I have restarted several projects in the last few months: the Conrail OCS, generic steam parts castings and finally this too.

The tender:
Photos coming soon, but I settled on the Con-Cor/Riv Berk tender. It is a good match for the six axle R-1-A tender. The Riv tender uses Buckeyes on a centered kingpin. The R1 used 6 wheel Commonwealth frames. These have much shorter axle spacing.

For these trucks I have 3 options:
1. Bachmann trucks from their Northern Vanderbilt  tender. These trucks have two different ride heights because the front truck shares a kingpin hole with the draw-bar. Also there is no electrical contacts. I started works on these, adding .008" bronze contacts. Unfortunatly, I broke the fragile brake shoes. Since I had other options, I set these aside.

2. Kato or Scale Trains fuel tender trucks. These both have the brake piston on the outside and this is a glaring inaccuracy.

3. Tender trucks from the FVM Hiawatha. Not the best-axle wipers means only one truck collects power from each rail. Also the kingpin is off center. But the trucks are still very free-rolling and I went with these.

The chassis:
I ended up ditching the idea of using the Bachmann Northern chassis. The length is just too out of scale. I can't justify a kit-bash if the model is going to be more than 5 feet too long. I ended up getting a Bachmann J on fire sale and will be using the chassis. The running gear matches as does the general size and proportions. A LOT of cuting and griding was done to narrow the chassis below the walkways. The shell was stripped of any usable parts and discarded.

The 4 wheel trailing truck was replaced with a 2 wheel Commonwealth truck from the Hiawatha.


The Shell:
The first idea was to cut down the Bachmann Northern:


This caused all sorts of headaches.  Apliances not in their correct place, the smokestack not lining up with the cylinders. A walkway not even remotely correct.

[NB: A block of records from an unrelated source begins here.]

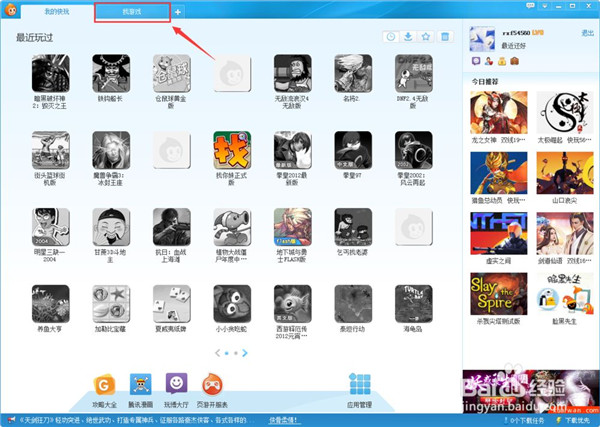The width and height of the screenshot is (600, 427).
Task: Open 页游开服表 icon
Action: tap(213, 383)
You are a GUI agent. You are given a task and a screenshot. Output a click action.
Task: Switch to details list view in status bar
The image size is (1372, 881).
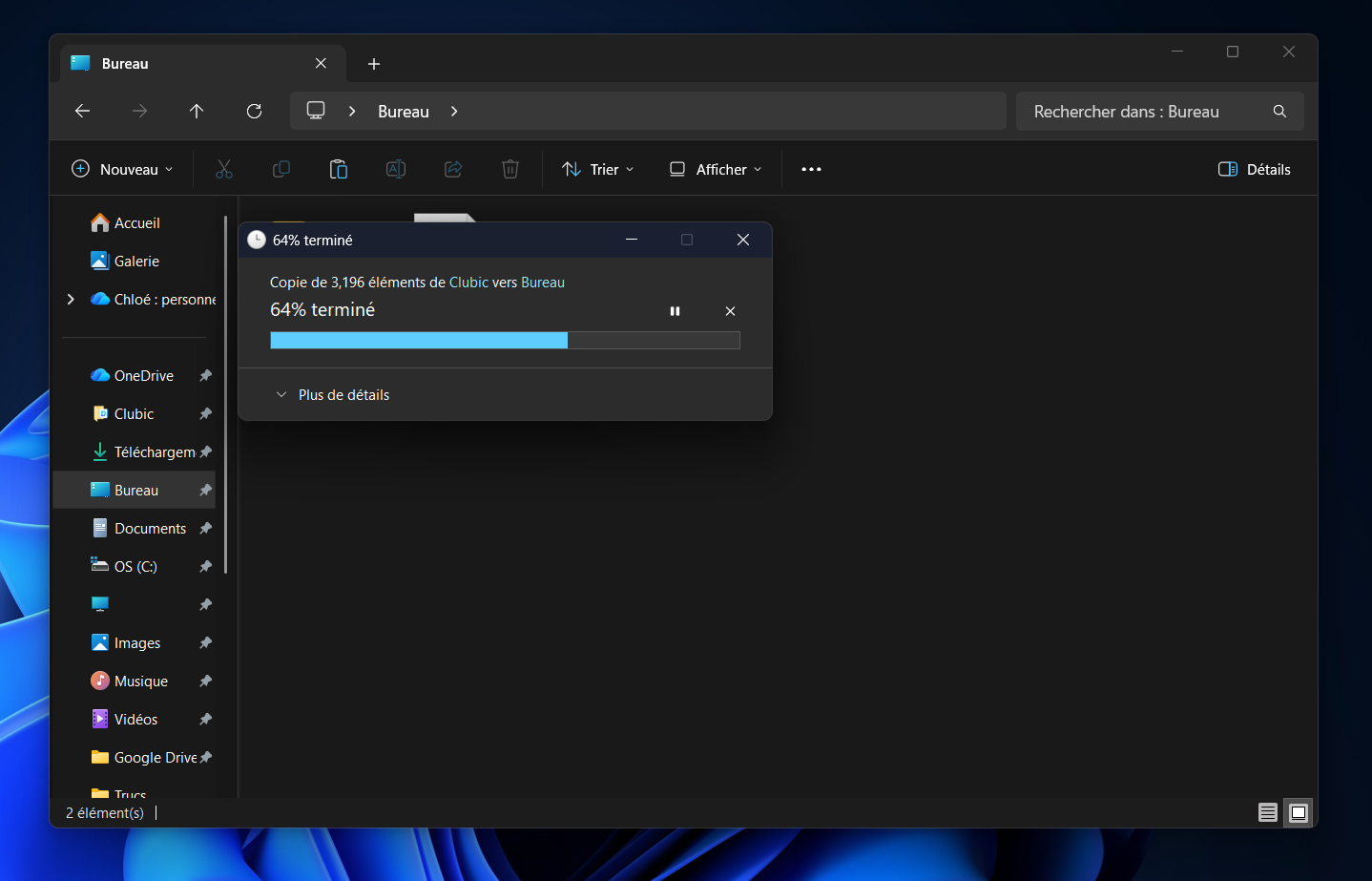[x=1267, y=812]
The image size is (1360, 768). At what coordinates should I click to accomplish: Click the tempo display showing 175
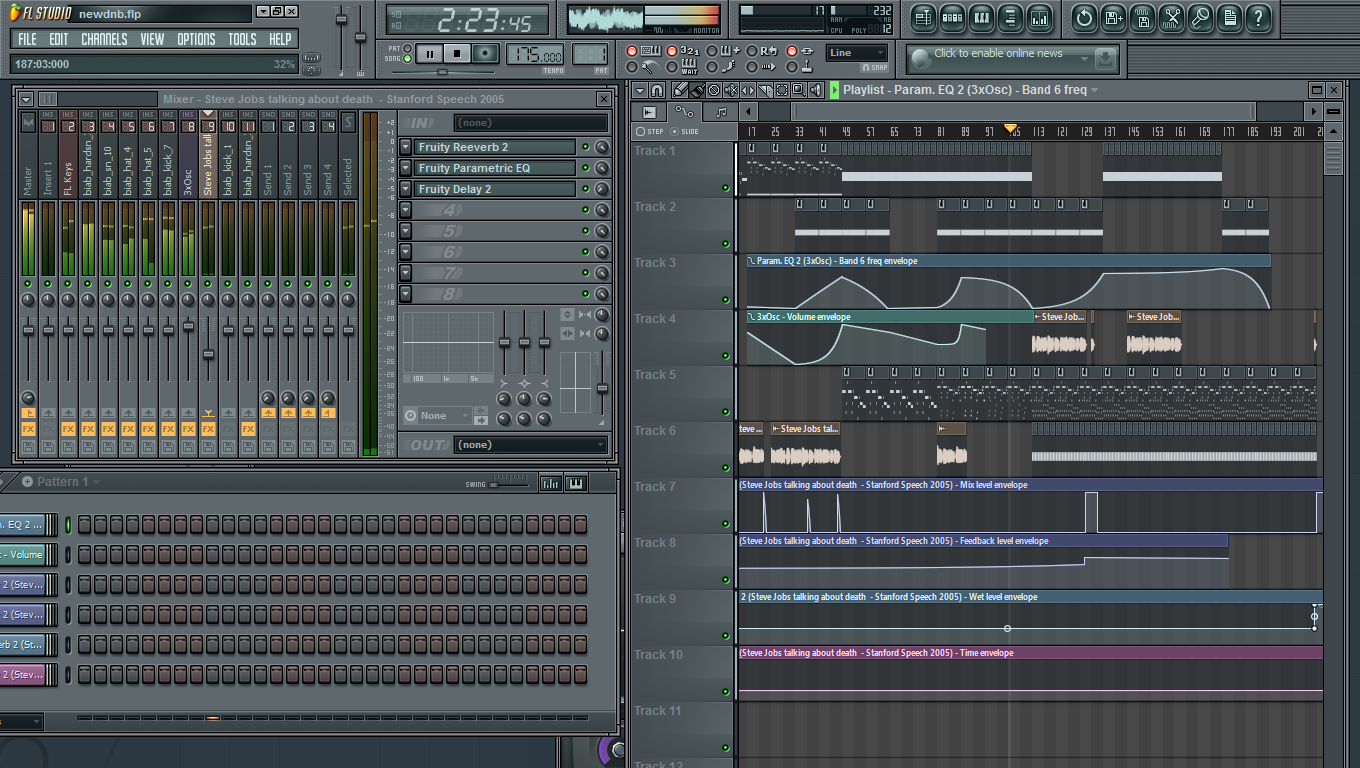pos(535,54)
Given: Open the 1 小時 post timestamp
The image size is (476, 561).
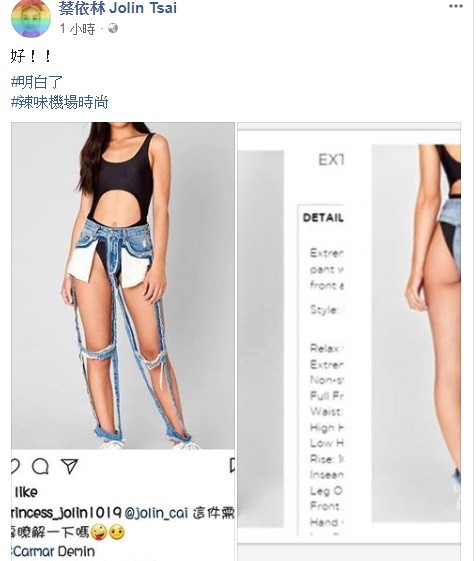Looking at the screenshot, I should pyautogui.click(x=77, y=29).
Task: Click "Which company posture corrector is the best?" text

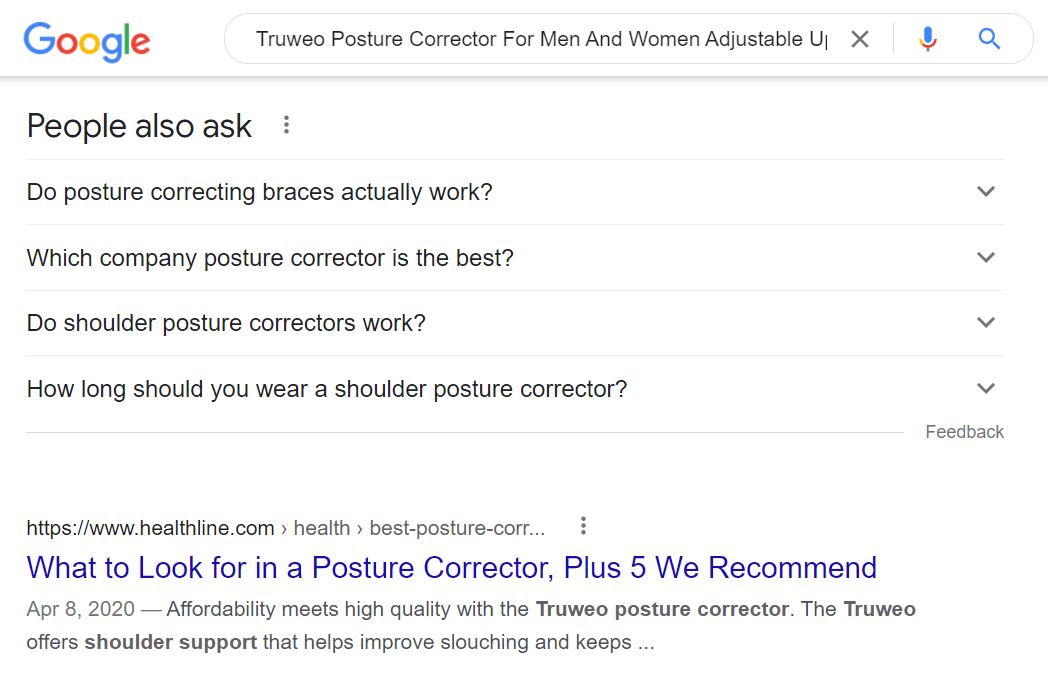Action: tap(270, 258)
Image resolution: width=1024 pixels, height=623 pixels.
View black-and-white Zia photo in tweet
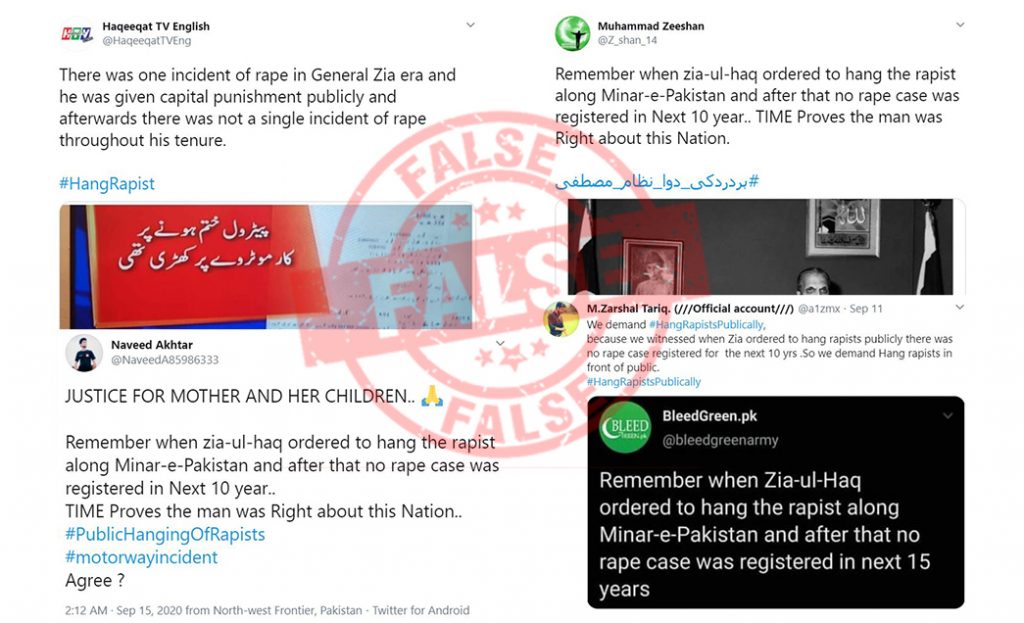point(760,247)
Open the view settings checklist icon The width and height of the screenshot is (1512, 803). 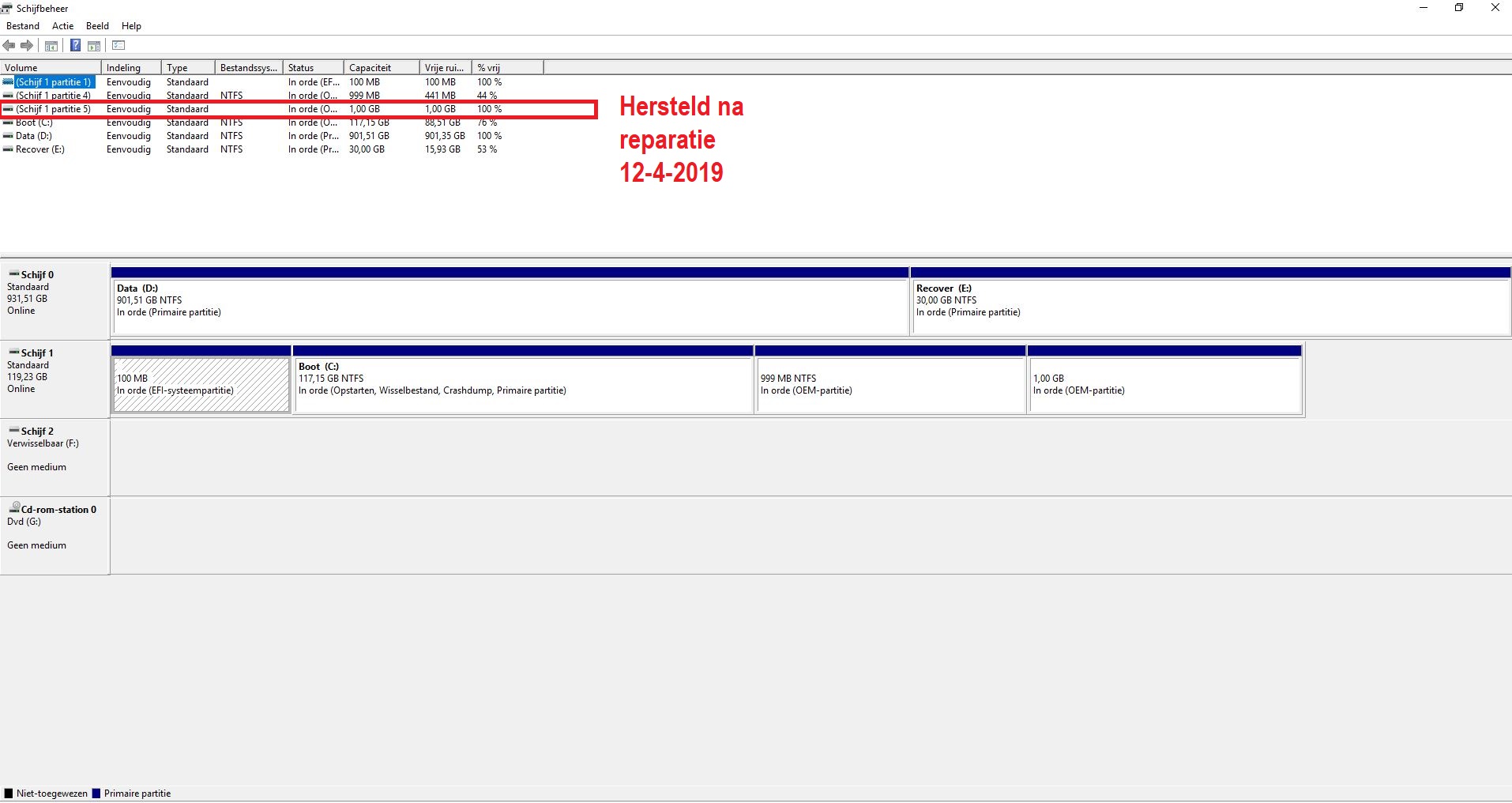[x=119, y=46]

This rough-out shows what I mean.

Ride height was also a major issue until I cut the chassis down by about 3mm.


Then I came across this:
http://spookshow.net/loco/ccj3a.html
From the firebox forward, it is very close to the look of the R-1-A. There are minor details that need to be changed but nothing massive.

And I also found this:
http://spookshow.net/loco/concors2.html

Cab just needs the forward windows filled in. The fire box looks about right too.

It looks like I can use the rear half of the S2 and the front half of the J3a to produce a pretty accurate shell.

Just placed the order with CC earlier tonight. Wish me luck.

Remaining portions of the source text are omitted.